The good faith or intention of respondent is in no way involved in the question of her liability and we conclude that the mingling of her property with that of appellant constituted a breach of trust. Estate of Evans, 62 Cal.App.2d 249, 258, 144 P.2d 625. By her own admissions respondent has failed to comply with the obligation which rests upon all trustees to keep full and accurate accounts of the trust funds coming into their hands and to render an account thereof to their beneficiaries.

In Purdy v. Johnson, supra, 174 Cal. at page 527, 163 P. at page 896, it is said:

“Trustees are under an obligation to render to their beneficiaries a full account of all their dealings with the trust fund (3 Pomeroy's Equity Jurisprudence, § 1063; 28 Am. & Eng.Ency. of Law, [2d ed.], p. 1076), and where there has been a negligent failure to keep true accounts, or a refusal to account, all presumptions will be against the trustee upon a settlement. (Lupton v. White, 15 Ves.Jr. 432, 440 [33 Eng.Reprint 817]; Blauvelt v. Ackerman, 23 N.J.Eq. 495; Landis v. Scott, 32 Pa. 495).' Bone v. Hayes, 154 Cal. 759, 766, 99 P. 172.'

It was there held also that the burden of proof was not on the beneficiary to point out the particulars in which the account was erroneous.
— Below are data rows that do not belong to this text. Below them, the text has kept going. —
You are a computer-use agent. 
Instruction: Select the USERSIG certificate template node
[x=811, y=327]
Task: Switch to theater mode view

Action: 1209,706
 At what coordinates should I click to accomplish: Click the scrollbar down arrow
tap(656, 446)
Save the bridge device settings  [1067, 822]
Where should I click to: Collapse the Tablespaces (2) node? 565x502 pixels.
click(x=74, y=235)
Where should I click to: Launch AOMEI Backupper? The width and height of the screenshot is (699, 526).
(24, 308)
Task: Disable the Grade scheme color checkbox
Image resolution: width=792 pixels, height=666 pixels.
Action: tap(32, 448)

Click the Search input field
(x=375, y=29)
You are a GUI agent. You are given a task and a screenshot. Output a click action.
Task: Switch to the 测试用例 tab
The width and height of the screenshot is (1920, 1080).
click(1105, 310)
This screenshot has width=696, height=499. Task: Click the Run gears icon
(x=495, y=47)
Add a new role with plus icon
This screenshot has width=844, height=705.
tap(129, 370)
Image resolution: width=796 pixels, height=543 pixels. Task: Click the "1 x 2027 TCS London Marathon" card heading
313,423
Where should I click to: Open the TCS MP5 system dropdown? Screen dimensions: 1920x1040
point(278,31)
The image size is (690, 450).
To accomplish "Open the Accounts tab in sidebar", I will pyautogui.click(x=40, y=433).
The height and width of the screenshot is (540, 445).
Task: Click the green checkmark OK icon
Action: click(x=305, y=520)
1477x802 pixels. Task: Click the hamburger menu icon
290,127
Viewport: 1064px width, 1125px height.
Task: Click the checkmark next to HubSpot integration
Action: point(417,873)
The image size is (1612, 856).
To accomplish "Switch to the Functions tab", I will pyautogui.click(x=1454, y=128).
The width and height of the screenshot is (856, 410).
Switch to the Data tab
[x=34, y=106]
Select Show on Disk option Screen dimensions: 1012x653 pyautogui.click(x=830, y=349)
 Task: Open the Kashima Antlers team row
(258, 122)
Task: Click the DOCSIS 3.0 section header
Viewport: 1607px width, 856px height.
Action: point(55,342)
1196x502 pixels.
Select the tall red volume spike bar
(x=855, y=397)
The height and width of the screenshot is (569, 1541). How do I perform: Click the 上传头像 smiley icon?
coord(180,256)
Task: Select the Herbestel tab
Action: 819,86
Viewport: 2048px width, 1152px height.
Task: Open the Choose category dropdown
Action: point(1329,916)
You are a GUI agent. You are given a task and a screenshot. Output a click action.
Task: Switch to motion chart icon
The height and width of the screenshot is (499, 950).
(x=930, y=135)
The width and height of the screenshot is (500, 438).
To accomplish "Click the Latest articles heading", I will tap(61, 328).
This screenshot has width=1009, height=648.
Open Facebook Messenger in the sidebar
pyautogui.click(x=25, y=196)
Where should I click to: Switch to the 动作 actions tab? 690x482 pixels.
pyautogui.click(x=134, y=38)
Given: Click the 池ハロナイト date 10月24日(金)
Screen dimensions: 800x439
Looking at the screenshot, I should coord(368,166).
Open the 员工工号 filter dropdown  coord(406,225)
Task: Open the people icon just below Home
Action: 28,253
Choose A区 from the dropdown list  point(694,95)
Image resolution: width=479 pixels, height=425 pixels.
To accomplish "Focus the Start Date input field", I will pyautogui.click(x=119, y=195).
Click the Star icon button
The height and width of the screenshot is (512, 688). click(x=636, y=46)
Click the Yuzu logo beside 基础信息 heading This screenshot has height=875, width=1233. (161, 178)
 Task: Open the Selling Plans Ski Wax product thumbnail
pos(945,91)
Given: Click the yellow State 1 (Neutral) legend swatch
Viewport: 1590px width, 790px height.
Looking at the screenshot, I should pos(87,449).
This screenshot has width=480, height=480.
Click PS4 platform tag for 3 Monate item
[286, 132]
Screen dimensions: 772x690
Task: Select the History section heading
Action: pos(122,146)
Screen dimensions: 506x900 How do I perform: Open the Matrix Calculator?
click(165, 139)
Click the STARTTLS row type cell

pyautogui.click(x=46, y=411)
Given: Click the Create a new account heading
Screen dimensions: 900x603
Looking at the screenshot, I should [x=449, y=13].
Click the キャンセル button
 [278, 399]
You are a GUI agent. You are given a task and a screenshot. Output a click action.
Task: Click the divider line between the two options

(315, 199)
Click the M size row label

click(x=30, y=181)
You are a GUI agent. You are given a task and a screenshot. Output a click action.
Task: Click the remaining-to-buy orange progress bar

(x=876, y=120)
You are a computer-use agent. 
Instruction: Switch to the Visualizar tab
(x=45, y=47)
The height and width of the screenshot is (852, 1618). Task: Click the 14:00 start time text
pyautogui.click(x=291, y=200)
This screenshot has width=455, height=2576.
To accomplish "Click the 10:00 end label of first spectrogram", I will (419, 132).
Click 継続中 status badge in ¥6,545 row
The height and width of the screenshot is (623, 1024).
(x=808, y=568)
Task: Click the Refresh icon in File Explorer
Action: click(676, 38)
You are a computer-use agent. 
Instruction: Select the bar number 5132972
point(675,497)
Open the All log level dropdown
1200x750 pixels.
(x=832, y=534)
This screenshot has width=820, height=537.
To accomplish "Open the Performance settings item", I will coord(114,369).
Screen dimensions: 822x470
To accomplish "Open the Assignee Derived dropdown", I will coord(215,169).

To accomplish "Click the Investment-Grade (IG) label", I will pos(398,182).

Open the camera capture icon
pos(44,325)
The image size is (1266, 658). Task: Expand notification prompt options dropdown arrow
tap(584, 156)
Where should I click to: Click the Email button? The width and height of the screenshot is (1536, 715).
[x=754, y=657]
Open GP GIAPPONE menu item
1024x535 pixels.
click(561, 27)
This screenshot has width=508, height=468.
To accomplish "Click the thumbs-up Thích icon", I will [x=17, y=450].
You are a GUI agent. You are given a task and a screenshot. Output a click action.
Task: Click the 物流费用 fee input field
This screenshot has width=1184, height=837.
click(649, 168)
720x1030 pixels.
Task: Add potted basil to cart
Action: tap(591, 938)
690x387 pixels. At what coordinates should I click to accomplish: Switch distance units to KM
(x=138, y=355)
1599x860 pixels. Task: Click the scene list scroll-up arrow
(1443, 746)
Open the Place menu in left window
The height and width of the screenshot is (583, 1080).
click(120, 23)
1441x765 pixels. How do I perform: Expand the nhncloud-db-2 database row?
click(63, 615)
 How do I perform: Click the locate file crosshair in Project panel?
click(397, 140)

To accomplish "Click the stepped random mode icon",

In our opinion the evidence offered by respondent fails to support the order and judgment of the court approving the account as to the charges in the sum of $22,500 for alleged expenditures of $125 per month.

The judgment in so far as the allowance and approval of the item of $22,500 in the account is concerned, is reversed, and is affirmed as to the items of $23,050.74 and $8514.60. Appellant to recover costs on appeal.

MUSSELL, Justice.

BARNARD, P. J., and GRIFFIN, J., concur. Hearing denied; CARTER, TRAYNOR, and SCHAUER, JJ., dissenting.